Wed Nov 2 08:12:47 AEDT 2022

Hello,

I'm trying to understand some irregularities with how long SSH control sockets should survive when given a ControlPersist= value. Essentially, I'm assigning them a ControlPersist value of 4 hours but they seem to be lasting an unexpected amount of time. From seconds to minutes, sometimes over an hour. Never 4 hours though. I'm assuming this is something I'm doing in ignorance but haven't been able to pinpoint what it is yet.  

- Control socket host is running OpenSSH_7.9p1 Debian-10+deb10u2, OpenSSL 1.1.1d  10 Sep 2019
- Remote hosts are running OpenSSH_6.7p1, OpenSSL 1.0.2d 9 Jul 2015

Essentially, I have a bash script that SSHs into several embedded Linux systems every ~15 seconds. This script utilizes control sockets for each connection like so:

### For creating SSH control socket in the first place
SSH_SOCKET_TIMEOUT="4h"
SSH_SOCKET_OPTIONS="-M -S $SSH_SOCKET_NAME -o ControlPersist=${SSH_SOCKET_TIMEOUT} -o StrictHostKeyChecking=no -o ConnectTimeout=5 "

### For subsequent SSH connections using the control socket
SSH_OPTIONS="-S $SSH_SOCKET_NAME -o StrictHostKeyChecking=no -o ConnectTimeout=5 -o BatchMode=yes"

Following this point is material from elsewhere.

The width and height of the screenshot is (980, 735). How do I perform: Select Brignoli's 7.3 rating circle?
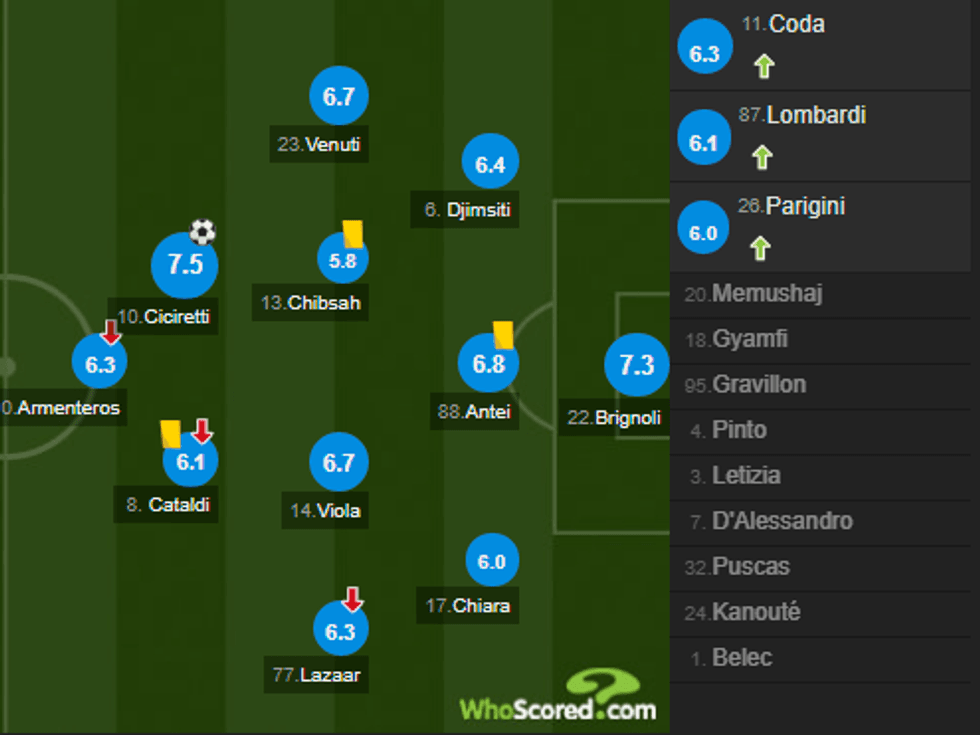tap(636, 366)
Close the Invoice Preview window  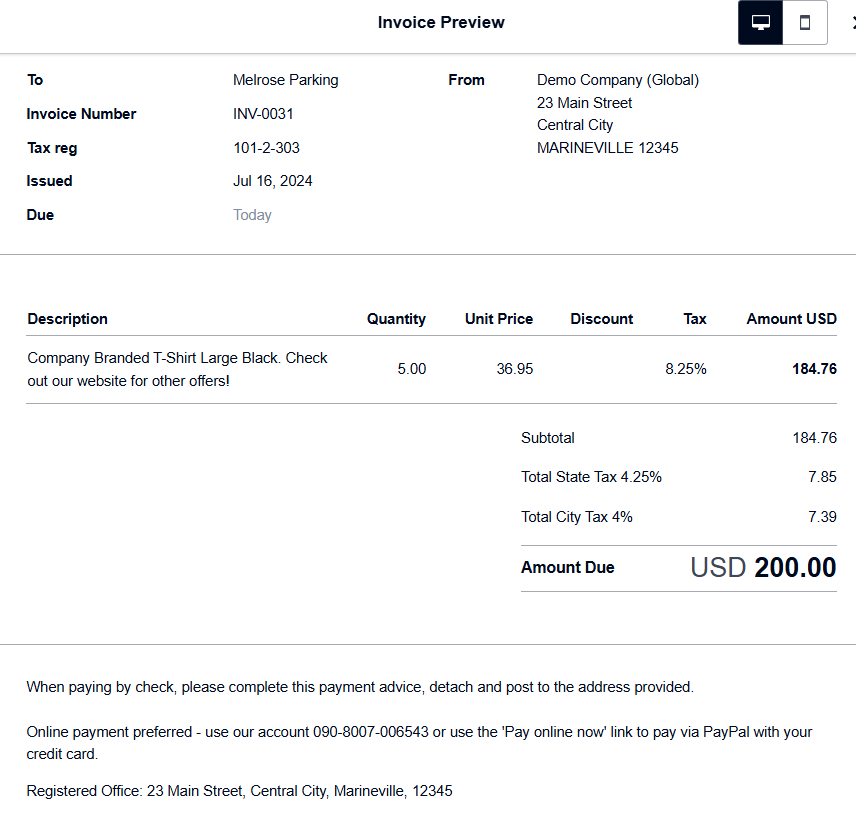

These variables are set in the script and invoked with a simple:
### Master Socket creation
ssh ${SSH_SOCKET_OPTIONS} ${USERNAME}@${REMOTEHOST}
### Subsequent connections
ssh ${SSH_OPTIONS} ${USERNAME}@${REMOTEHOST}

Later in the script, existence of these control sockets are validated with a simple if check:
if [[ -S "$SSH_SOCKET_NAME" ]]; then
    return 0
else
    return 1
fi

This script then logs when a socket no longer exists (i.e. when that conditional returns 1) and rebuilds it as-needed. Again, what I'm seeing is that the sockets last a variable length of time, from minutes to hours but never 4 hours, the length of the set ControlPersist value.
Wed 26 Oct 2022 12:02:18 AM UTC  transfer_files.sh: INFO: Building SSH Control socket for host1.
Wed 26 Oct 2022 12:02:18 AM UTC  transfer_files.sh: INFO: Building SSH Control socket for hostN.
##### ~8 minutes elapsed before all sockets are rebuilt
Wed 26 Oct 2022 12:10:10 AM UTC  transfer_files.sh: INFO: Building SSH Control socket for host1.
Wed 26 Oct 2022 12:10:10 AM UTC  transfer_files.sh: INFO: Building SSH Control socket for hostN.
##### ~38 seconds elapse
Wed 26 Oct 2022 12:10:48 AM UTC  transfer_files.sh: INFO: Building SSH Control socket for host1.
Wed 26 Oct 2022 12:10:48 AM UTC  transfer_files.sh: INFO: Building SSH Control socket for hostN.
##### ~12 minutes elapsed but only one hosts's socket was rebuilt
Wed 26 Oct 2022 12:22:11 AM UTC  transfer_files.sh: INFO: Building SSH Control socket for host1.

Having said all this (thanks for making it this far), is there something that would cause an SSH control socket to not last the full length of its ControlPersist value? The manpage references using ControlPersist in concert with ControlMaster. I was thinking the -M flag I used was a stand-in for ControlMaster based on the manpage wording. In testing for shorter durations, a control socket always survived the length of the ControlPersist value, then rebuilt itself exactly as intended. 

Any help would be greatly appreciated,
William Dell